December 6: Radio Hall of Fame Inductee Jesse Blayton, Sr. Was Born in 1879

0 Posted by - December 6, 2021 - Birthdays, On This Date, Today In Black History

By Victor Trammell

Photo credits: Radio Hall of Fame

Jesse B. Blayton, Sr. was a pioneering African American entrepreneur of radio stations. On October 3, 1949, Blayton established WERD-AM in Atlanta, Georgia. This made him the first African American to own and manage a radio station in the United States.

Jesse Blayton was born on December 6, 1879, in Fallis, Oklahoma. He earned a bachelor’s degree in accounting from the University of Chicago (Illinois) in 1922. He subsequently relocated to Atlanta, Georgia to begin a private business. Blayton passed the Georgia accounting test in 1928, becoming the state’s first black Certified Public Accountant (CPA) and the nation’s fourth black CPA.

Blayton also taught accountancy at Atlanta University. He tried to motivate young African-Americans to seek jobs as accountants but failed miserably. Blayton later said that part of his recruitment challenges resulted from students’ beliefs that no white-owned accountancy companies would hire them and that his, the South’s sole black-owned firm, was small with few vacancies. Only seven other blacks had gotten accountancy qualifications in the United States in the 10 years after Blayton did.

He made history in 1949 by paying $50,000 for Atlanta’s 1,000-watt WERD radio station. Blayton turned the show’s emphasis to the area’s African-American community. WERD was a pioneer in transmitting “Negro appeal” music, airing unheard-of early styles of rhythm and blues. While WDIA, a black-owned station in Memphis, Tennessee, started airing in 1948, WERD was at the time the only black-owned station. By 1954, there were over 200 black-oriented radio stations. However, African Americans controlled just around a dozen.

Jesse Blayton, Jr., was appointed as the station’s first program director by Blayton Sr. Joe Howard, Roosevelt Johnson, Jimmy Winnington, and veteran “Jockey” Jack Gibson, who by the early 1950s had become one of Atlanta’s most popular radio personalities, were recruited by the younger Blayton. Gibson read pertinent black news on a daily basis and often performed on-air interviews with Atlanta University academics (and more similarly notable black leadership figures) to remark on the day’s top topics.

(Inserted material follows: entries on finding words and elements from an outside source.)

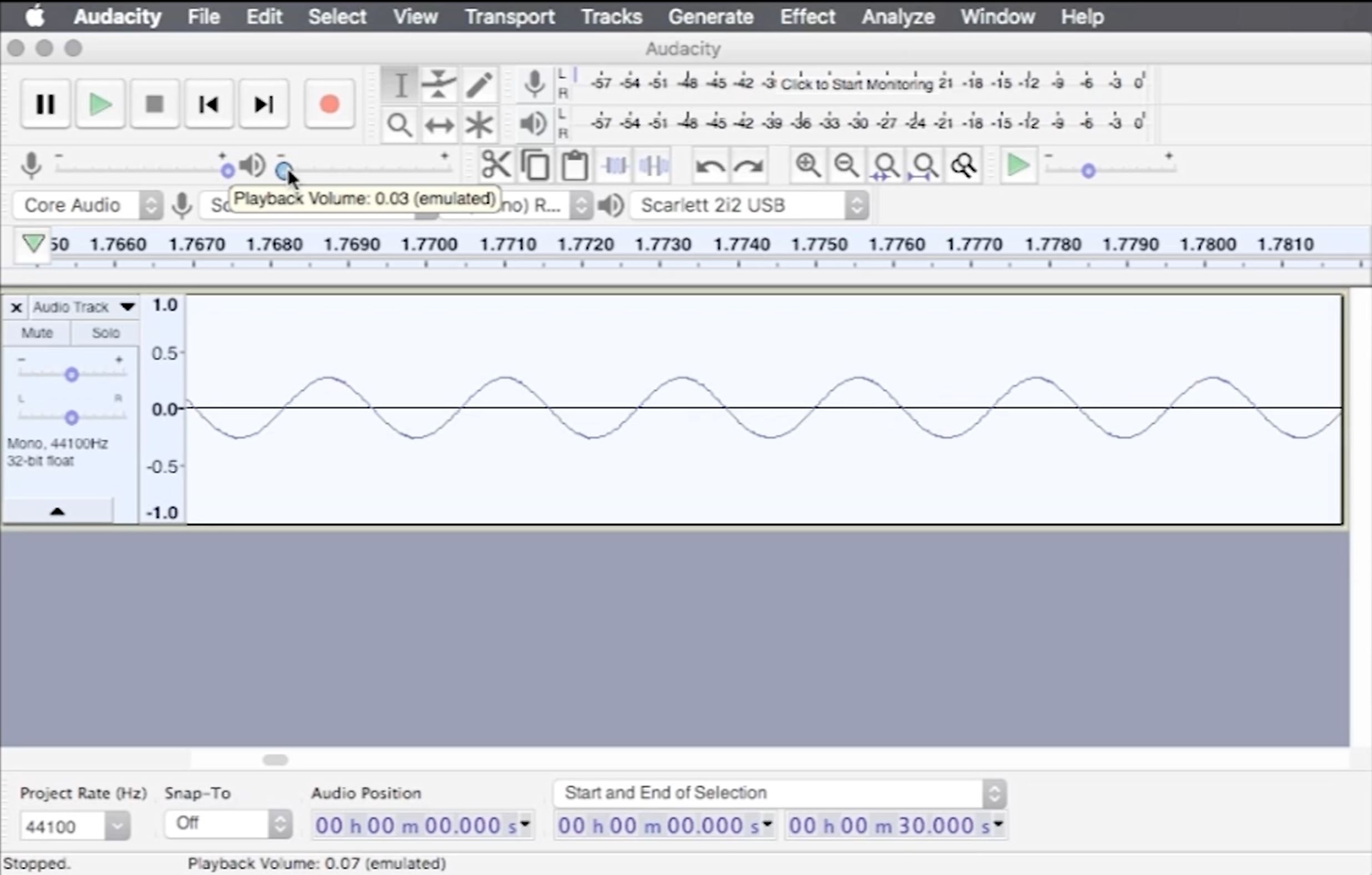The width and height of the screenshot is (1372, 875).
Task: Open the Effect menu
Action: [807, 17]
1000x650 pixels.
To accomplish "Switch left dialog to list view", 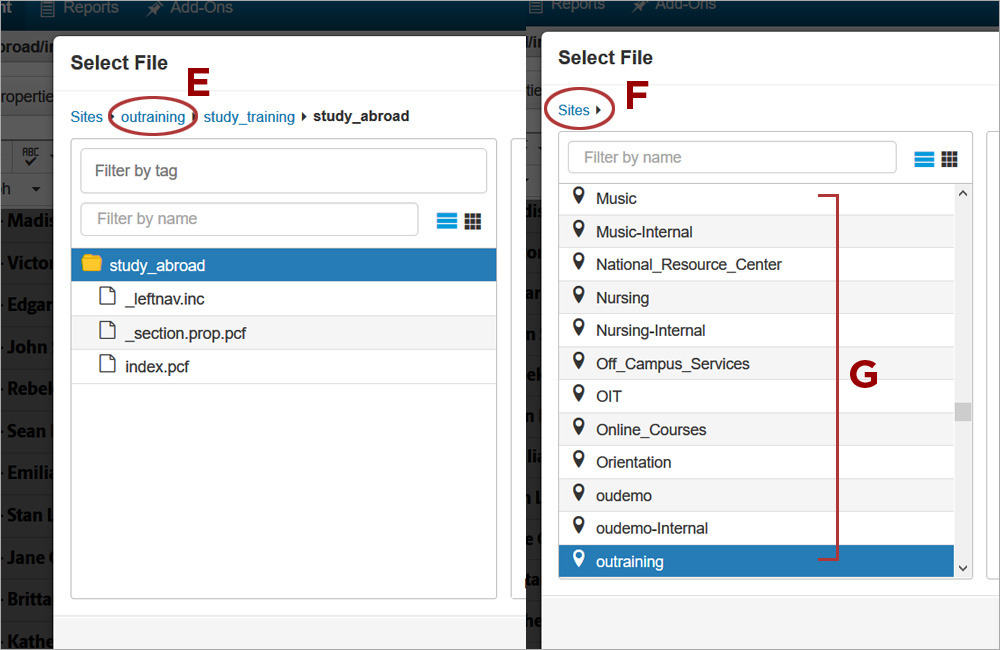I will click(446, 221).
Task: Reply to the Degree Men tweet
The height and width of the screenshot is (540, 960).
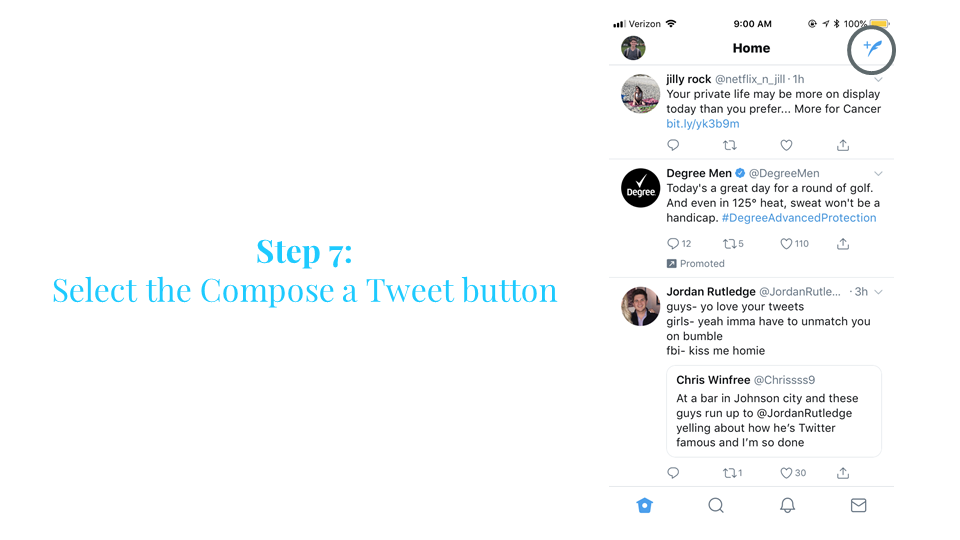Action: tap(678, 244)
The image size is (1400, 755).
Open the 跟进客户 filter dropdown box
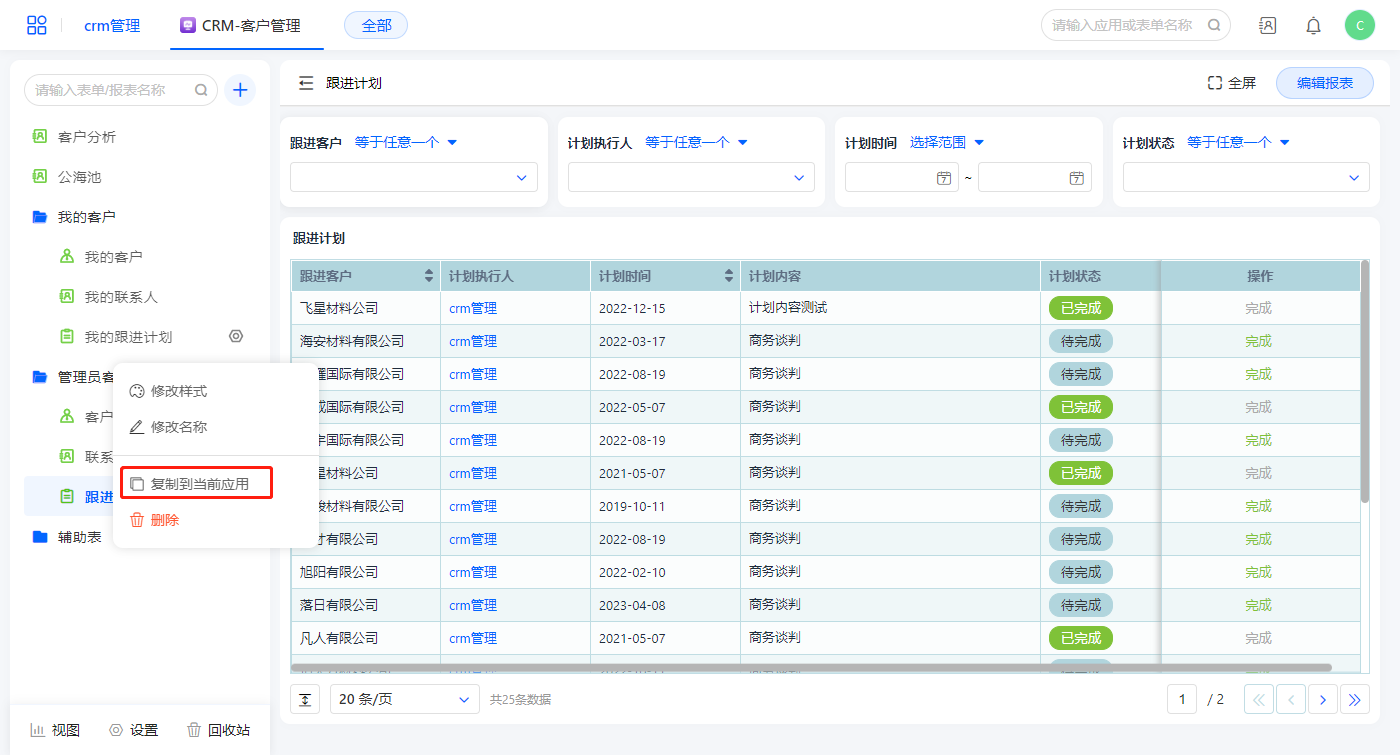click(x=413, y=177)
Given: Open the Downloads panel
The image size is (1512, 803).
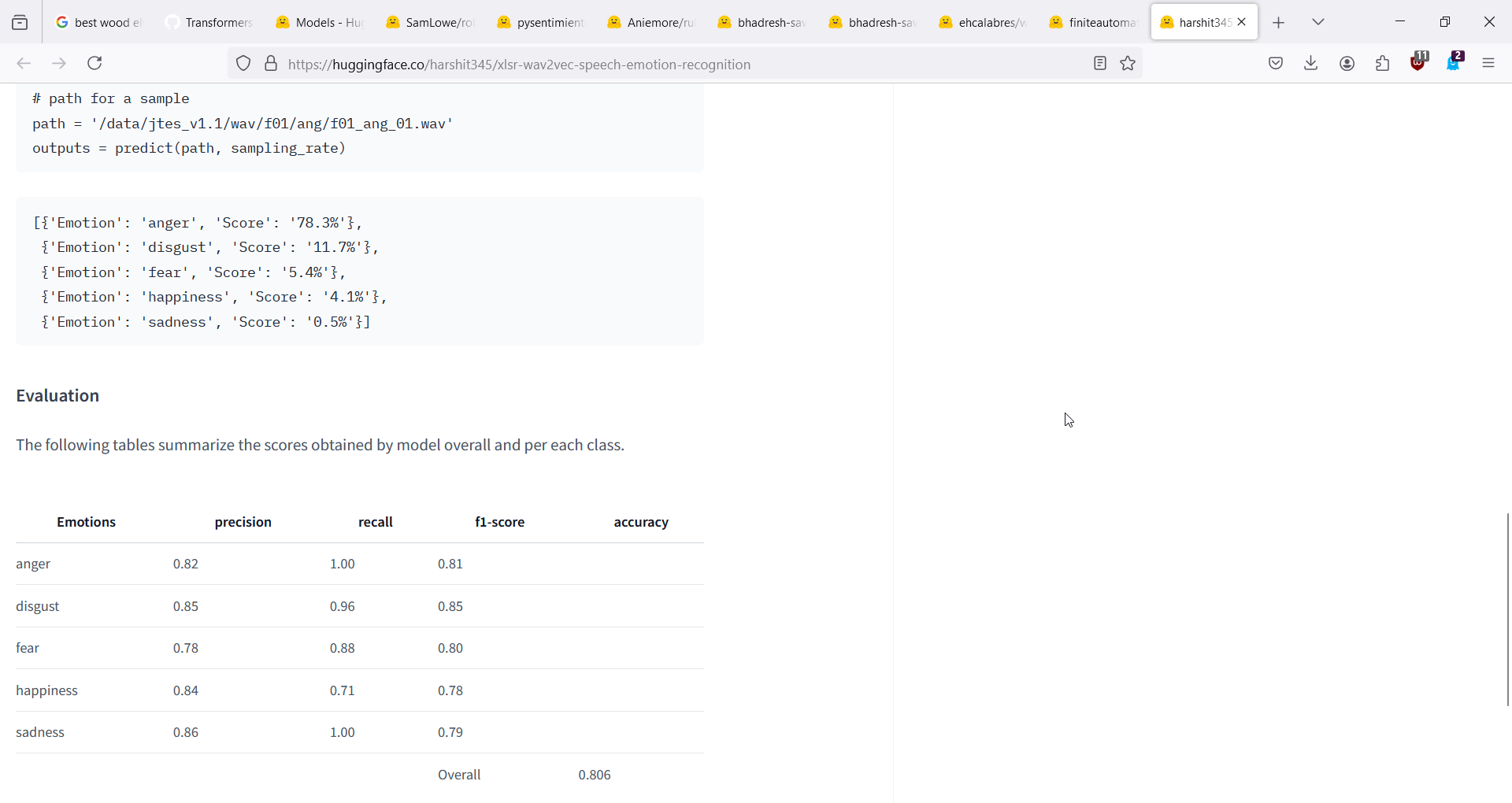Looking at the screenshot, I should point(1311,64).
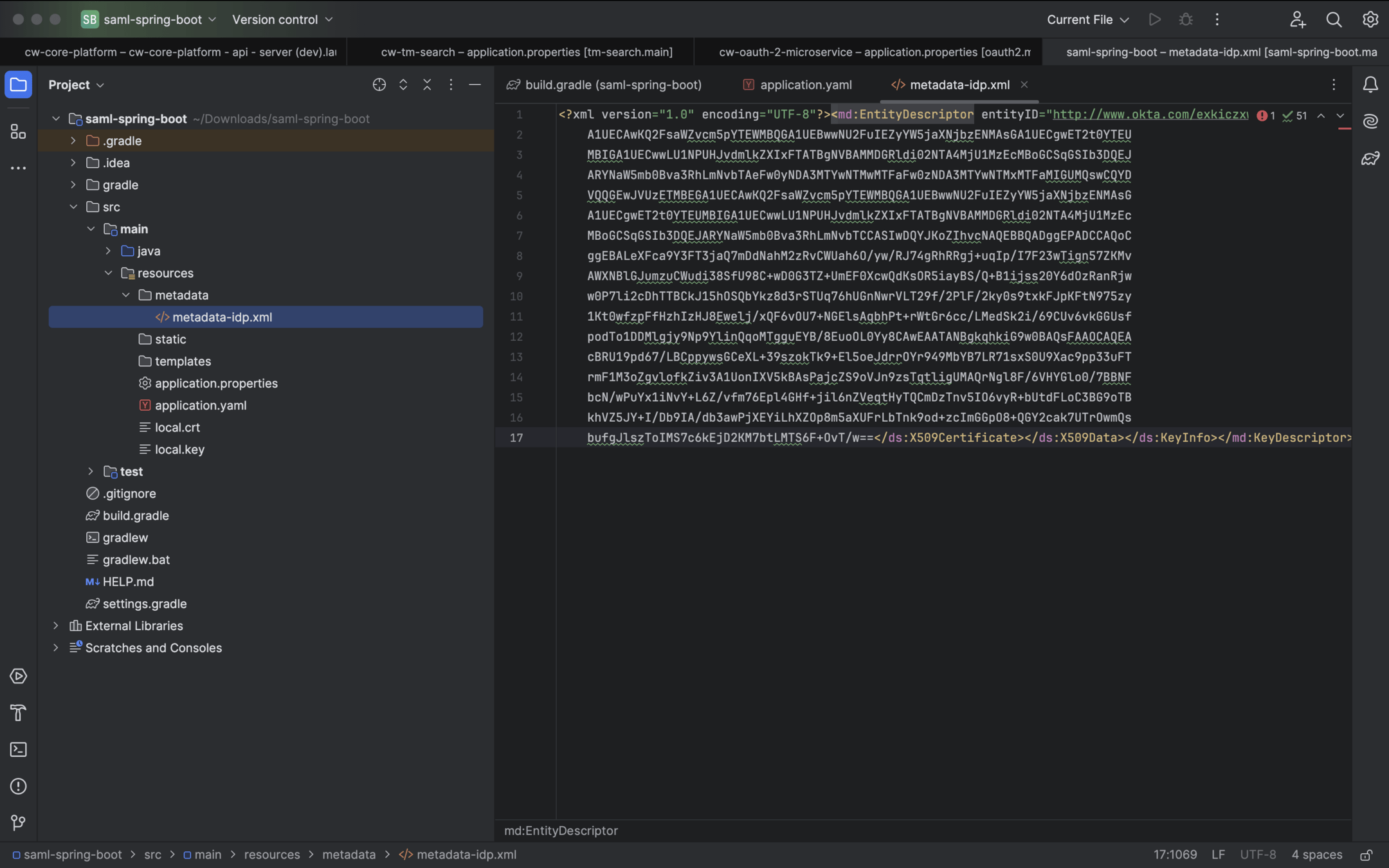The width and height of the screenshot is (1389, 868).
Task: Click Select Opened File target icon
Action: click(x=379, y=85)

In the early 1950s, WERD set itself apart from other local radio stations by promoting the burgeoning civil rights movement. The station was positioned in the Prince Hall Masonic Lodge Building. This facility also hosted the Southern Christian Leadership Conference’s (SCLC) headquarters. It was undoubtedly advantageous. President of the SCLC, Dr. Martin Luther King, Jr., routinely paced upstairs to the WERD studio to broadcast public announcements on the SCLC’s endeavors.

When Jesse B. Blayton, Sr. retired from broadcasting in 1968, he managed to sell WERD, He passed away in Atlanta on September 7, 1977. In 1995, he became a Radio Hall of Fame inductee.